The U.S. president knows he cannot postpone the election and is causing chaos. Many fear a civil war.
It was to be expected. For the first time, President Donald Trump has raised the question of whether the U.S. elections planned for Nov. 3 should be postponed. Although he did use three question marks when posing the question, his intention was nonetheless obvious. And he is definitely not actually trying to postpone the election.
Trump himself knows that postponing the election is hardly an option, because the move would have to be approved by Congress and the time frame for Congress to come to a decision would be perceivably short, as both the end of the term of Congress on Jan. 3 as well as the end of the president’s term on Jan. 20 have been laid down in the Constitution since 1845. The election could therefore only be postponed by a few weeks at best, which would not solve any of the problems caused by the COVID-19 pandemic.
Trump’s intentions are very different. He realizes that he might lose. And according to his worldview, things cannot be going quite right if this is the case; there must be unseen dark forces at play. In 2016, when he won the election despite winning 3.5 million fewer popular votes than Hillary Clinton, he was already speaking about “millions of people who voted illegally.”
He is now preparing to place the blame on the same bogeyman once again. He tweeted that should the majority of voting be conducted by mail, it would be the “most inaccurate & fraudulent” election in history. Hence, if he loses, the only reason, in his mind, would be voter fraud. This is new. Even during highly controversial elections such as the 2000 presidential election, one of the candidates — it was Al Gore back then — has always ended up conceding defeat and allowing for a civil transition.
The path that Trump is taking is not new and we have seen it many times, primarily in fragile democracies, not only in developing countries with or without entrenched dictatorships. In Western Europe and the U.S., such an attitude as Trump’s would previously have led to the suggestion that the individual should go and see a therapist.
However, 3 1/2 years of Trump as president, and the constant agitation and propaganda leveled against the opposition in Congress, the media, the separation of powers and the “deep state,” have fostered a civil army of armed militants, who will mostly likely react to the president’s most recent tweets as if they were a call to arms. This may sound like an exaggeration, but the number of Americans who are scared of a “second Civil War” hasn’t been this high since the 1960s.
Trump is playing with fire. And no one should assume he is simply too stupid to grasp this.

• _Prompt 1_
Can you update the election commentary from "Trump’s intentions are" up to and including "a civil transition.", putting "scapegoat" in place of "bogeyman"?
• _Prompt 2_
Can you sum up the election commentary in two sentences?
The records are separate material, unconnected to the election commentary.

• _Given information_
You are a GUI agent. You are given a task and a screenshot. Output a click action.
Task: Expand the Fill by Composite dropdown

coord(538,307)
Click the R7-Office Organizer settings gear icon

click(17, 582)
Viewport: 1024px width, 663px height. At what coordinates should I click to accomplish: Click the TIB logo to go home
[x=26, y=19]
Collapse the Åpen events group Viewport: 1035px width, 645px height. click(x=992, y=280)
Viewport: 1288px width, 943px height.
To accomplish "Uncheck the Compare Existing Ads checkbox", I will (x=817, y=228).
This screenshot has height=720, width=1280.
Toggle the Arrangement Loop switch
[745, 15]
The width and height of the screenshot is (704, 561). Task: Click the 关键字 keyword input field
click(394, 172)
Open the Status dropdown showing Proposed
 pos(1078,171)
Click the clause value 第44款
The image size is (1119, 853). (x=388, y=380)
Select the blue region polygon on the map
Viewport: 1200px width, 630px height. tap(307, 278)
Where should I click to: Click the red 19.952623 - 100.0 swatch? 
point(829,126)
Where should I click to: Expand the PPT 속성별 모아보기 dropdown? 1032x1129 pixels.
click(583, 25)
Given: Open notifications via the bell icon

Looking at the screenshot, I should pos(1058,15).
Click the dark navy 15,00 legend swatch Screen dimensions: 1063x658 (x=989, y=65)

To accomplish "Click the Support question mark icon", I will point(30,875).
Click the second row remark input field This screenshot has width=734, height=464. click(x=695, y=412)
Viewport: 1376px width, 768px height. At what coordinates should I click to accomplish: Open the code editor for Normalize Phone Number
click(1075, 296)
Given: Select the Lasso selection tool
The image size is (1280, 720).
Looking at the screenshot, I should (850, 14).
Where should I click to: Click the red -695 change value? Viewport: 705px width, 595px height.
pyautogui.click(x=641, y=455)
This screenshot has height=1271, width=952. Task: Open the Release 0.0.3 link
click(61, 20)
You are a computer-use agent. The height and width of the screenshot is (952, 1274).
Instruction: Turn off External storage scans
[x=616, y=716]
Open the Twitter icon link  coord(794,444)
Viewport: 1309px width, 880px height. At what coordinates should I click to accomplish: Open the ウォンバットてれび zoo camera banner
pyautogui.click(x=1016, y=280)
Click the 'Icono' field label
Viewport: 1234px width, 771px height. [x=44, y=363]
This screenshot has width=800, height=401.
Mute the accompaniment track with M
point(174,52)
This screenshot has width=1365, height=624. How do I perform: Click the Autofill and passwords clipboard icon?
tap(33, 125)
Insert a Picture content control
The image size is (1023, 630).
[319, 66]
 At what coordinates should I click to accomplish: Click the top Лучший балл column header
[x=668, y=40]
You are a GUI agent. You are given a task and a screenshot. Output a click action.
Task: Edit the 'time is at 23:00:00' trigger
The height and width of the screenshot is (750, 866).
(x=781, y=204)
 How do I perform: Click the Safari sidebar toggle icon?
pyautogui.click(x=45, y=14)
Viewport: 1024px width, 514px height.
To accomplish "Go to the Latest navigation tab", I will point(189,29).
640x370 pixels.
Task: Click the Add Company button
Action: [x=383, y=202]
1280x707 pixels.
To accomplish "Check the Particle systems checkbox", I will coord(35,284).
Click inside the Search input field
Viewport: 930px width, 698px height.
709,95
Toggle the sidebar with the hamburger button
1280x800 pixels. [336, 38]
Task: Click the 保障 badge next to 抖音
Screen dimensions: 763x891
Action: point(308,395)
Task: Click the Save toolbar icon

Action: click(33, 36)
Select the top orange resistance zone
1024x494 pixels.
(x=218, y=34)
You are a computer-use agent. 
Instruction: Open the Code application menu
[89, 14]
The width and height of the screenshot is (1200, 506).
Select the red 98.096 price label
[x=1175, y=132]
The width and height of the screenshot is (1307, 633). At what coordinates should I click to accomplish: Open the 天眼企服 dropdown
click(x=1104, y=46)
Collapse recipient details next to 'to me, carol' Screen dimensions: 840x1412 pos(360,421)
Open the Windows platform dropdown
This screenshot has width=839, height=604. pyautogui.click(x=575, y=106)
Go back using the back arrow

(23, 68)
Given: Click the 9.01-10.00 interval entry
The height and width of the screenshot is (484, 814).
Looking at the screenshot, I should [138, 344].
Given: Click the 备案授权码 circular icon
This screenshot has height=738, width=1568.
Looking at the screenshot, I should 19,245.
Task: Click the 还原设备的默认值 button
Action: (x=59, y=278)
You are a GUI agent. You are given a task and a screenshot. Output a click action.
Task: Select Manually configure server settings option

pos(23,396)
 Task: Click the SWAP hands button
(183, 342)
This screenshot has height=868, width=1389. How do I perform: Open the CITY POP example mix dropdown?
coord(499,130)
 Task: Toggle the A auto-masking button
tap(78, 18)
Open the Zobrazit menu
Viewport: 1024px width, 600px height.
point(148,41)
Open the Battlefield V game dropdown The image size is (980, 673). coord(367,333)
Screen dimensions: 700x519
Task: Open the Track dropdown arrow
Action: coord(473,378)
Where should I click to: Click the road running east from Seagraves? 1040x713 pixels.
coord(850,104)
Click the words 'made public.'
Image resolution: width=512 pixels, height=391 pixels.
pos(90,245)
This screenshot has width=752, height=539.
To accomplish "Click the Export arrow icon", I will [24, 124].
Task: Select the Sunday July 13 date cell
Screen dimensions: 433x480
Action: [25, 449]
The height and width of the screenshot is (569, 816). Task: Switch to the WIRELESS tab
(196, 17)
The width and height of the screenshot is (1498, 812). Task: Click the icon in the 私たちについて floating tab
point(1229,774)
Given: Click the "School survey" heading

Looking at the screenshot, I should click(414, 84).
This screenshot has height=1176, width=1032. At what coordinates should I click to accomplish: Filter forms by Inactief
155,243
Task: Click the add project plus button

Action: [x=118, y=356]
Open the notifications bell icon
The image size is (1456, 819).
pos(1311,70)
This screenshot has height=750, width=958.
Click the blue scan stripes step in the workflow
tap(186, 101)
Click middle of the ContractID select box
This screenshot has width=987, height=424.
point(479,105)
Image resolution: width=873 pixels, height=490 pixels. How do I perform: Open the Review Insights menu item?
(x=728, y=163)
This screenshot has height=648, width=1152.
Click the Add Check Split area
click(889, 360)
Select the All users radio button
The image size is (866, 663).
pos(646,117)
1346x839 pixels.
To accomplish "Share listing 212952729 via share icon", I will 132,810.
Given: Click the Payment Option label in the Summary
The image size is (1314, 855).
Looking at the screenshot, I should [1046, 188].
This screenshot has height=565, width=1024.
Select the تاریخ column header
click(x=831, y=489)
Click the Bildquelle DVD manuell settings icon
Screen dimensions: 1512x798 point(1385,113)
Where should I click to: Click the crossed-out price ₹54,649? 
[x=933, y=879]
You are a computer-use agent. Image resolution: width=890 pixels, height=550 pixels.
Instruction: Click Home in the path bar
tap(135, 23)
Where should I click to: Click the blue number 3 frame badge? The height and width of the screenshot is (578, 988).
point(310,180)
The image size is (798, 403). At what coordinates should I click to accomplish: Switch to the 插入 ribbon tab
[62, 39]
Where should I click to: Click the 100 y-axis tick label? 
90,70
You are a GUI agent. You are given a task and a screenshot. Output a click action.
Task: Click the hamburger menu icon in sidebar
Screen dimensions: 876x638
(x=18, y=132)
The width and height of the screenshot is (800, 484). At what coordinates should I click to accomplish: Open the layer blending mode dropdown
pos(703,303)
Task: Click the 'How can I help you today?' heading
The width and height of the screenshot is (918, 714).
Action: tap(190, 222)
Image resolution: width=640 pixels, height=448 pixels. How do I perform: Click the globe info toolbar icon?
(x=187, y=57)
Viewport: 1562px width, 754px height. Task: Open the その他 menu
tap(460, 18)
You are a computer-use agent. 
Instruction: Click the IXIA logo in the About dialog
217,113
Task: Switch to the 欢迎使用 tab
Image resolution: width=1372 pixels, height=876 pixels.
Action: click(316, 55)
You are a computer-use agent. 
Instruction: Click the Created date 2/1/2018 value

• _Answer 1_
Trump’s intentions are very different. He realizes that he might lose. And according to his worldview, things cannot be going quite right if this is the case; there must be unseen dark forces at play. In 2016, when he won the election despite winning 3.5 million fewer popular votes than Hillary Clinton, he was already speaking about “millions of people who voted illegally.”
He is now preparing to place the blame on the same scapegoat once again. He tweeted that should the majority of voting be conducted by mail, it would be the “most inaccurate & fraudulent” election in history. Hence, if he loses, the only reason, in his mind, would be voter fraud. This is new. Even during highly controversial elections such as the 2000 presidential election, one of the candidates — it was Al Gore back then — has always ended up conceding defeat and allowing for a civil transition.

• _Answer 2_
Trump has raised the question of postponing the Nov. 3 election, though he knows that is hardly an option, and he is preparing to blame a possible loss on voter fraud by calling a mostly mail-in vote the "most inaccurate & fraudulent" election in history. His 3 1/2 years of agitation and propaganda have fostered a civil army of armed militants, and the number of Americans scared of a "second Civil War" hasn't been this high since the 1960s.